ISCA Archive Interspeech 2022
ISCA Archive Interspeech 2022

Production characteristics of obstruents in WaveNet and older TTS systems

Ayushi Pandey, Sébastien Le Maguer, Julie Carson-Berndsen, Naomi Harte

Segmental properties of Text-to-Speech (TTS) synthesizers have been studied for their influence on various perceived attributes of synthesized speech. However, they have received very limited attention for modern, neural vocoder-based TTS. In this paper, we compare segmental properties of WaveNET vocoder voices with a natural voice, and the best-performing non-neural synthesizers of the 2013 Blizzard Challenge. We extended the 2013 dataset with two new voices generated using a WaveNET vocoder.
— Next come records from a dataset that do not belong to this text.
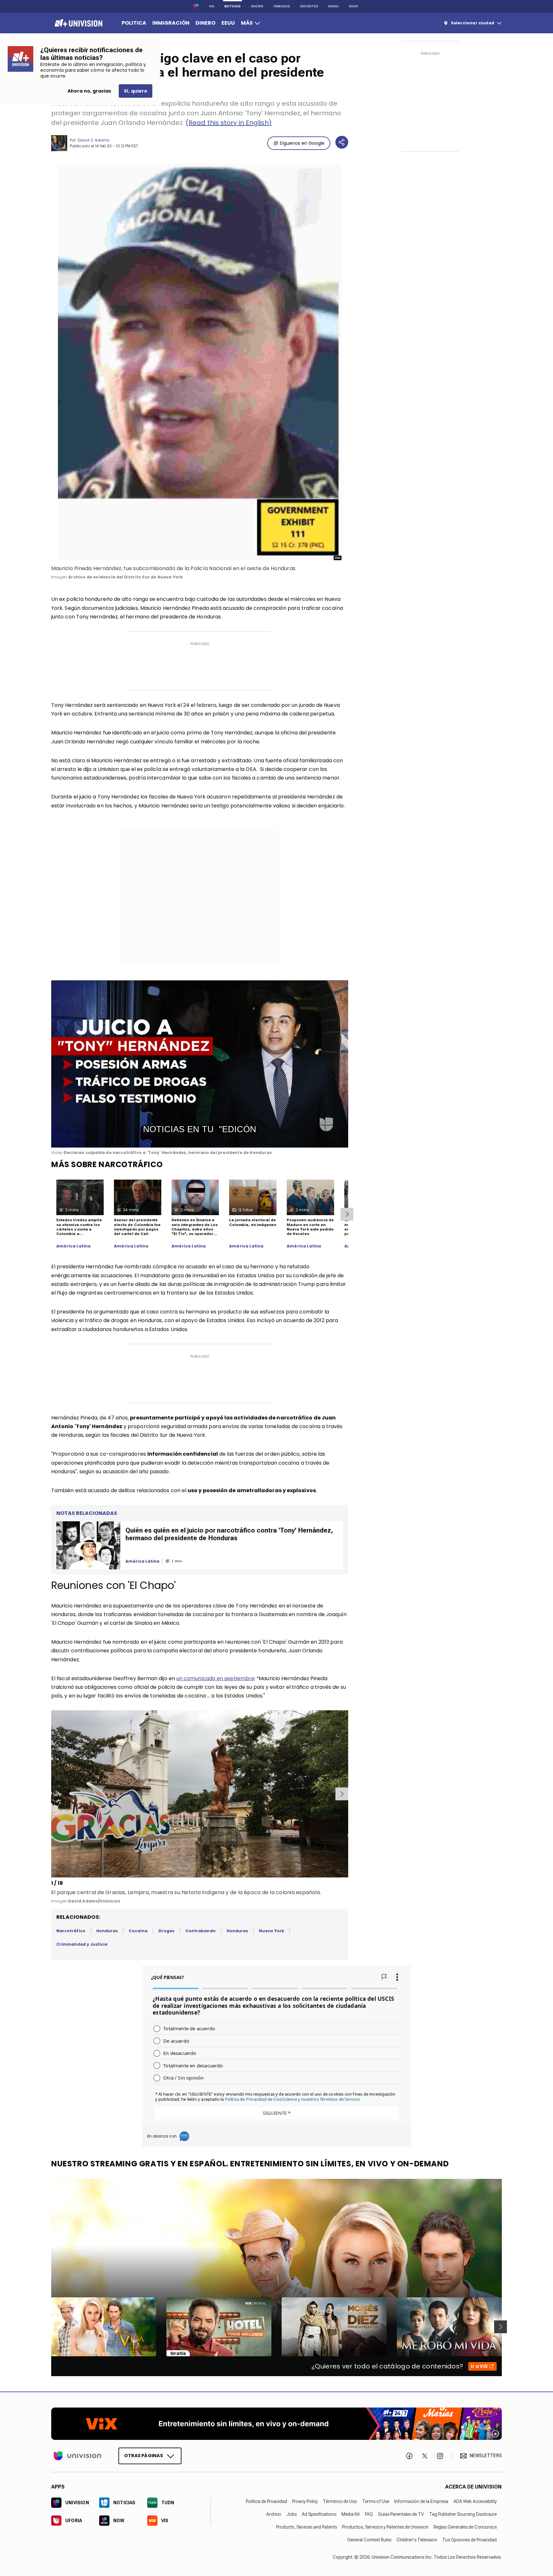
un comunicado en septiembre (215, 1678)
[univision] (77, 23)
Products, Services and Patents (306, 2527)
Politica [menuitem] (134, 23)
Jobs (291, 2514)
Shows (257, 6)
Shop (353, 6)
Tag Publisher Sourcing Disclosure (463, 2514)
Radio (333, 6)
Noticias (232, 6)
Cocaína (138, 1931)
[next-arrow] (347, 1214)
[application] (199, 1064)
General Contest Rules (369, 2539)
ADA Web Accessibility (475, 2501)
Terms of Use (375, 2501)
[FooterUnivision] (77, 2456)
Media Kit (350, 2514)
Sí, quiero (135, 91)
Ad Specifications (319, 2514)
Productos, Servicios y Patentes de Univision (385, 2527)
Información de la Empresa (421, 2501)
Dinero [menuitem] (205, 23)
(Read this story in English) (229, 122)
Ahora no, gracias (89, 91)
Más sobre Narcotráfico (107, 1164)
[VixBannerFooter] (276, 2424)
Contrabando (200, 1931)
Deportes (309, 6)
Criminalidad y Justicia (82, 1944)
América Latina (73, 1246)
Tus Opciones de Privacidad (469, 2539)
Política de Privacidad (266, 2501)
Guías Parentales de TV (401, 2514)
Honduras (107, 1931)
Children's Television (417, 2539)
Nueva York (271, 1931)
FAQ (369, 2514)
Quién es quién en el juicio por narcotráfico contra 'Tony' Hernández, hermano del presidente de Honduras (229, 1534)
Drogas (166, 1931)
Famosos (282, 6)
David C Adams (93, 140)
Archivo (273, 2514)
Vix (211, 6)
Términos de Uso (340, 2501)
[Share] (341, 142)
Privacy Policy (305, 2501)
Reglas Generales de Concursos (465, 2527)
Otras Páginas (143, 2455)
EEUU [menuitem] (228, 23)
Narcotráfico (70, 1931)
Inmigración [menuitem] (170, 23)
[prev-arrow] (52, 1793)
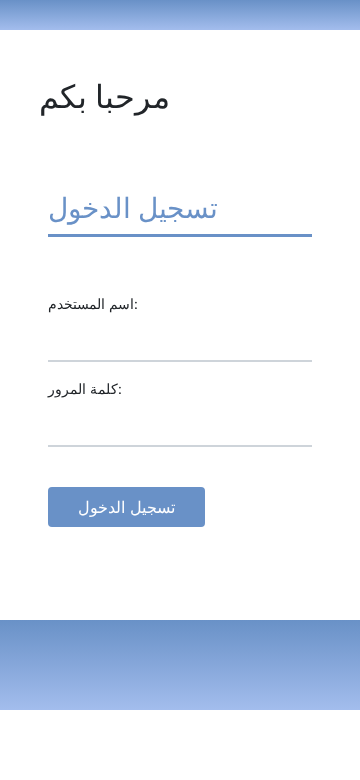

Acoustic-phonetic features of obstruent consonants and their neighbouring vowels were compared between the natural voice and each of these TTS systems. Statistical analysis was conducted using the Kruskal-Wallis test, and Dunn's test. Compared to the reference natural voice, we find that the WaveNET vocoder performs very well in modelling vowels, but features like F0 at onset and spectral tilt show significant deviations from the natural voice. Among consonants, neural voices deviate most from natural in the context of voiceless fricatives. Compared to other TTS systems, several features (like vowel dispersions, and consonant duration) which had shown strong deviations from natural, were found to not differ from natural in the WaveNET vocoder systems.